Bobby Chick is a relative newcomer to the world of artisan baking.
Eight years ago, he and Lucia moved to Vancouver from Calgary,
where Chick had been making his corporate ascent as a computer
engineer. Lucia recalls the day she brought her husband a treat from
Terra Breads, and the words he spoke after eating it: “I want to
learn how to make this.”
Photos: Michael Yankoski, michaelyankoski.com
“It was time for a change,” Lucia remembers. “Time to take a
chance.” Soon after, Bobby found work and the opportunity to
apprentice with Terra Breads, then Capers, and finally, Fratelli’s.
The experience he gained in these well-established Vancouver bakeries, and the couple’s pure and simple passion for eating pastries
led them to open their East Village Bakery on East Hastings Street,
just west of Templeton Street.
A simple sign points you into the picturesque storefront, where you
will find Lucia arranging freshly baked loaves on the shelves of a pine
hutch, or chatting with a regular customer about his recent vacation.
Just beyond the counter, you will see Bobby tending the ovens and
working his—yes—magic.
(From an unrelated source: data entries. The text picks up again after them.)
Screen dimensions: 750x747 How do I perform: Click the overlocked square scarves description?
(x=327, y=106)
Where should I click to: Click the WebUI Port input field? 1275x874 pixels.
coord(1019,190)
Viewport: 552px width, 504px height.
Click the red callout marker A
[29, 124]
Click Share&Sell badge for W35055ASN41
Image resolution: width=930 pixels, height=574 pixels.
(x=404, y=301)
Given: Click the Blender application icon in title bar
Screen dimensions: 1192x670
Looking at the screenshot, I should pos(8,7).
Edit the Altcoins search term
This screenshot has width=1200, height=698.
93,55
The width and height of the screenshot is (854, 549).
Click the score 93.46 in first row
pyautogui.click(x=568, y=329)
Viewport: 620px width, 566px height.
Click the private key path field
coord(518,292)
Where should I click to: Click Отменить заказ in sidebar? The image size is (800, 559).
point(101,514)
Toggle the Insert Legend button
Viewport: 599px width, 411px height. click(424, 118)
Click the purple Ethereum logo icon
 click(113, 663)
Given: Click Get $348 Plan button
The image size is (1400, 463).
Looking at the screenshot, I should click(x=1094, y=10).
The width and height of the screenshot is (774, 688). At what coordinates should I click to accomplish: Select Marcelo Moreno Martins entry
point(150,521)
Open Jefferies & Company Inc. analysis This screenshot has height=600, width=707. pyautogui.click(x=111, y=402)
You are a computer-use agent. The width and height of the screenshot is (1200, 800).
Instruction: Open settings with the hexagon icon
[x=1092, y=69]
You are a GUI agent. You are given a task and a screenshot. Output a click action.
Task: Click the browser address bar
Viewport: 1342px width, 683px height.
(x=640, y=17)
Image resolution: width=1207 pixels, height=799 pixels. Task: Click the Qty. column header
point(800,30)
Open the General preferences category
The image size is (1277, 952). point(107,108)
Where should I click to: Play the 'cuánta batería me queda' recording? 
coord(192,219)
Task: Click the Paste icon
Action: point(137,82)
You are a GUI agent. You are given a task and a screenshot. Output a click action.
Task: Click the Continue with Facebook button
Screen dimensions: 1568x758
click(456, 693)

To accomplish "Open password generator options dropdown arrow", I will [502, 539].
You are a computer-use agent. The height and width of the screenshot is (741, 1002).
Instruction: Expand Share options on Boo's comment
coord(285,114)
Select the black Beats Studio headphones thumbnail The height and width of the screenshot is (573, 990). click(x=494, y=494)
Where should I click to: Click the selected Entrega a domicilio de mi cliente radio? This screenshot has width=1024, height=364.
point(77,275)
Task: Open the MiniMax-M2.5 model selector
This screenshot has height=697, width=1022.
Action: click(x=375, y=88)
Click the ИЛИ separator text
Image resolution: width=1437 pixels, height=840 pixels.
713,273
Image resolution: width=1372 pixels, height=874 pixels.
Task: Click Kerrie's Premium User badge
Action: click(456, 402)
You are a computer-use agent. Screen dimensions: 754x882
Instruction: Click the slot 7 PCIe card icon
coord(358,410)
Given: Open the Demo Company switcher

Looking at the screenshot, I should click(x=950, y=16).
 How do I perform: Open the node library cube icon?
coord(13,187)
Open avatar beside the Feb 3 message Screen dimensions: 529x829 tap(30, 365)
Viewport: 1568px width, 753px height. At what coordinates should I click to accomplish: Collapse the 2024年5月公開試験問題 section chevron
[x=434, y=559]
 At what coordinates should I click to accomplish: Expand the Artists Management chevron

Having lived in the Hastings-Sunrise and
Grandview-Woodlands neighbourhoods for a few years, the couple
knew that Hastings was where they wanted to open their bakery.
“This neighbourhood is as close to an urban village as it gets,” says
Lucia, reflecting on their bakery’s name. “A few days after we opened,
neighbours came to buy and to show their immediate support.” East
Village has won the trust of neighbouring individuals and businesses
alike; they supply long-time Hastings institutions Moccia’s Meat
Market and Ugo & Joe’s with two of the bakery’s specialty loaves:
Italian Baguette and Pecan-Cranberry-Currant Baguette, respectively.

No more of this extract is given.